Week 4: Protein Sequence Info

Question 1

What are 3 implications of common genetic code?

Answer 1

1. Evidence of life’s unity 2, molecular evolution 3. recombinant protein expression and engineering.

Question 2

Describe evolution of myoglobin.

Answer 2

Myoglobin - 153 residues - sequence comparable b/w mammals - few conservative and nonconservative subs.

Question 3

What is an invariant residue?

Answer 3

Invariant residues - positions in aligned sequences where exact residue match

Question 4

What is a conservative substitution

Answer 4

similar but not exact

Question 5

What is identity?

Answer 5

percent of invariant residues b/w sequences

Question 6

What is similarity?

Answer 6

percentage of conservative subs and invariant residues between aligned sequences.

Question 7

How are invariant and variant subs displayed?

Answer 7

*= invariant, : = conserved sub

Question 8

What do multiple sequence alignments show?

Answer 8

reveal evolutionary relationships.

Question 9

What does it mean if two protein sequences are > 25% identical?

Answer 9

They will have similar structures

Question 10

What does it mean if two protein sequences are < 25% identical

Answer 10

may still have similar structures as fold is more highly conserved than sequence.

Question 11

What does sequence determine?

Answer 11

Fold !

Question 12

Describe myoglobin

Answer 12

Oxygen storage

Question 13

Describe hemoglobin

Answer 13

Oxygen transport

Question 14

Describe Ascaris globin

Answer 14

protects parasitic intestinal worm from oxygen toxicity

Question 15

Describe leghemoglobin

Answer 15

protects bacterial nitrogenase in root nodules of plants

Question 16

What is a protein family?

Answer 16

common fold ie. globins.
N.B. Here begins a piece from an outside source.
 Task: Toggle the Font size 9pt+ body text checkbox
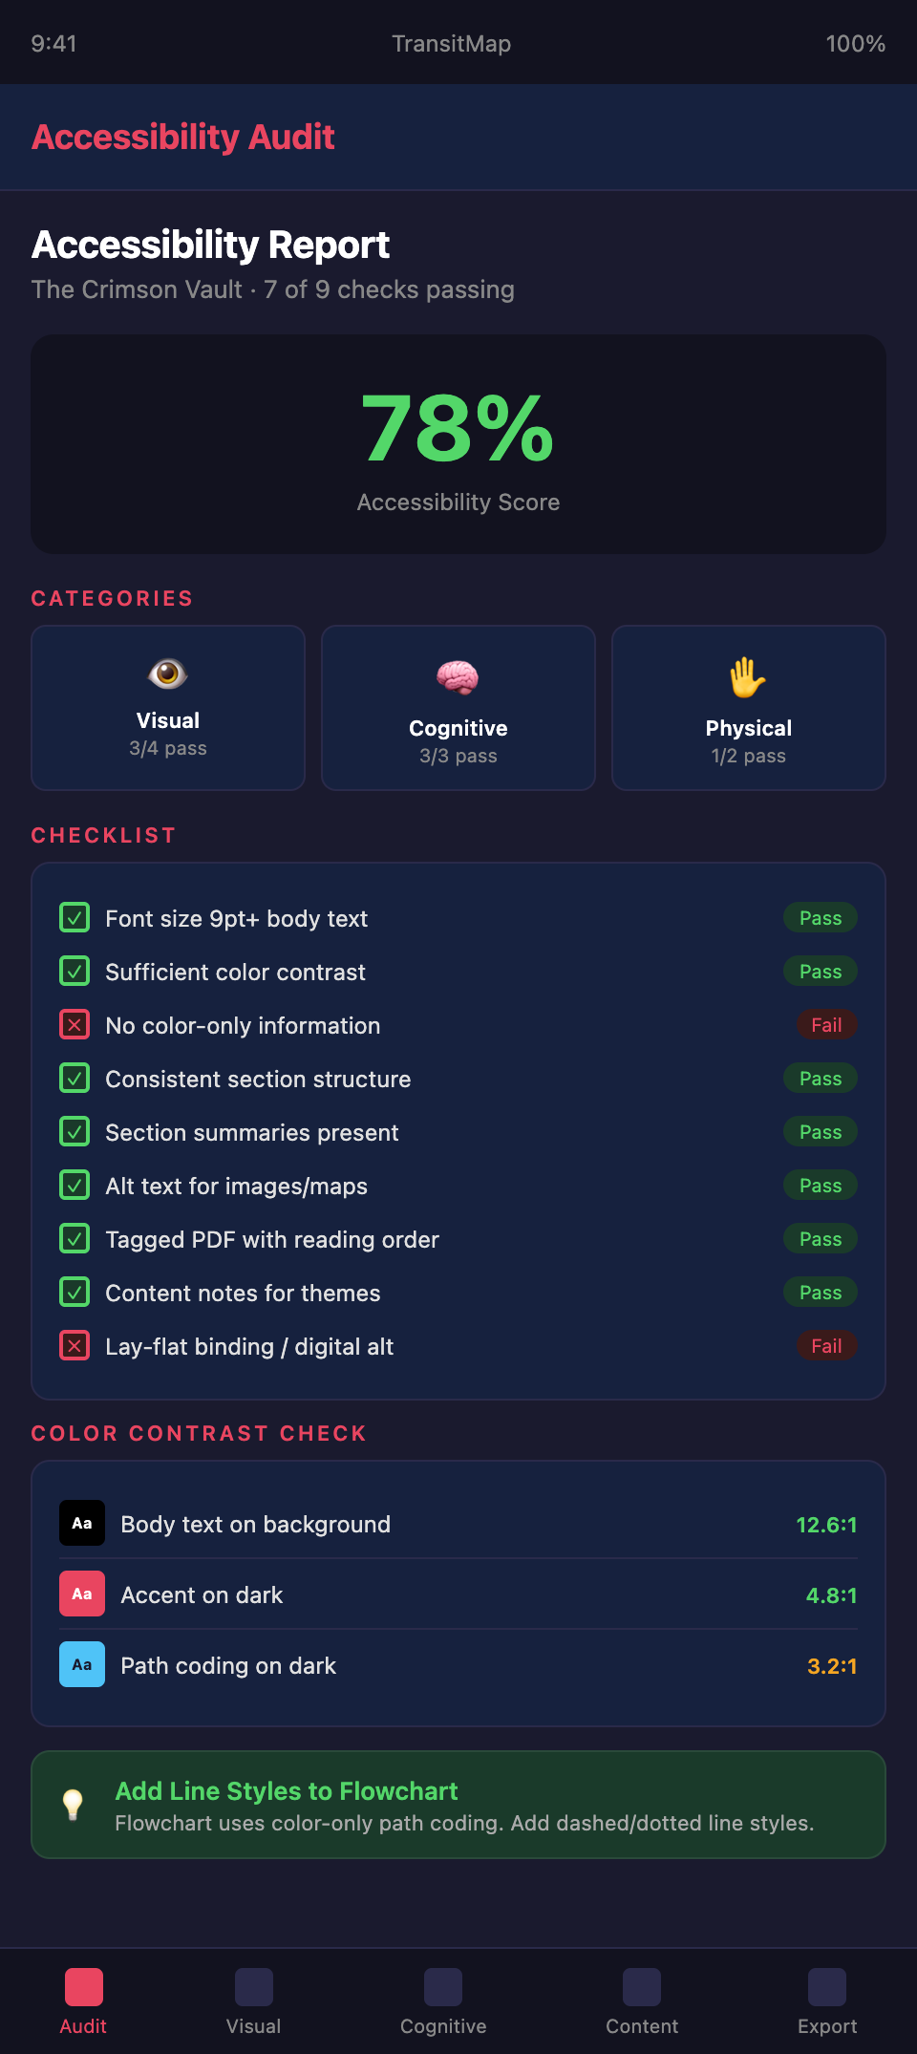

Common evolutionary origin. Different, specific functions from differences in amino acid sequences among members.

Question 17

What are some types of protein engineering?

Answer 17

recombinant protein expression, protein mutagenesis, creation of tagged protein and fusion proteins (chimeric proteins).

Question 18

How is protein engineering possible?

Answer 18

1. The genetic code is universal. 2. Molecular biologists and organic chemists have provided the tools.

Question 19

How are recombinant proteins made? What tools are used?

Answer 19

Put DNA sequence into bacteria to create recombinant human DNA expressed in bacteria.

Tools: Expression hosts, vectors, enzymes for DNA manipulation, synthetic DNA (oligonucleotide primers for PCR, full-length genes).

Question 20

Describe pros and cons of using E. coli and yeast as recombinant protein hosts?

Answer 20

E.coli - Pro: cheap, high yields, easily scalable. Con - no post-translational processing of eukaryotic proteins

Yeast - Pro: cheap, high yields, eukaryotic proteins are post-translationally processed. Con: tough to lyse the cells.

Question 21

Describe recombinant protein vectors

Answer 21

Plasmids. Have Ori, selectable marker (ie. antibiotic resistance, cloning site where gene is put and signals to increase gene expression

Question 22

Describe the 5 steps of creating recombinant proteins + how to verify.

Answer 22

1. Obtain target coding sequence (PCR or chemical synthesis of DNA chains)
2. Cut ends with restriction enzymes
3. Ligate this to expression vector, cut with the same restriction enzymes
4. Introduce the expression vector into the host
5. Host expresses the recombinant protein

Use gel electrophoresis to verify

Question 23

What are 3 uses of protein engineering?

Answer 23

1. Large-Scale Production of Valuable Proteins - ie. tissue plasminogen activator- activates plasmin - a serine protease dissolves fibrin from clots - actilyse is recombinant tPA.
2. Large Scale Expression of Proteins from Rare Sources - ie. fossils
3. Creation of Tagged Proteins for Ease of Purification and Tracking - ie. histidine tag $His_6$. Lone pair on imidazole side chain of His can coordinate to vacant valence orbitals of metal ion ie. nickel. A string of 6 multiples the effect. Using a chelating resin with nickel bound to it ie. nickel(II) nitroloacetate-agarose. Then elute with imidazole.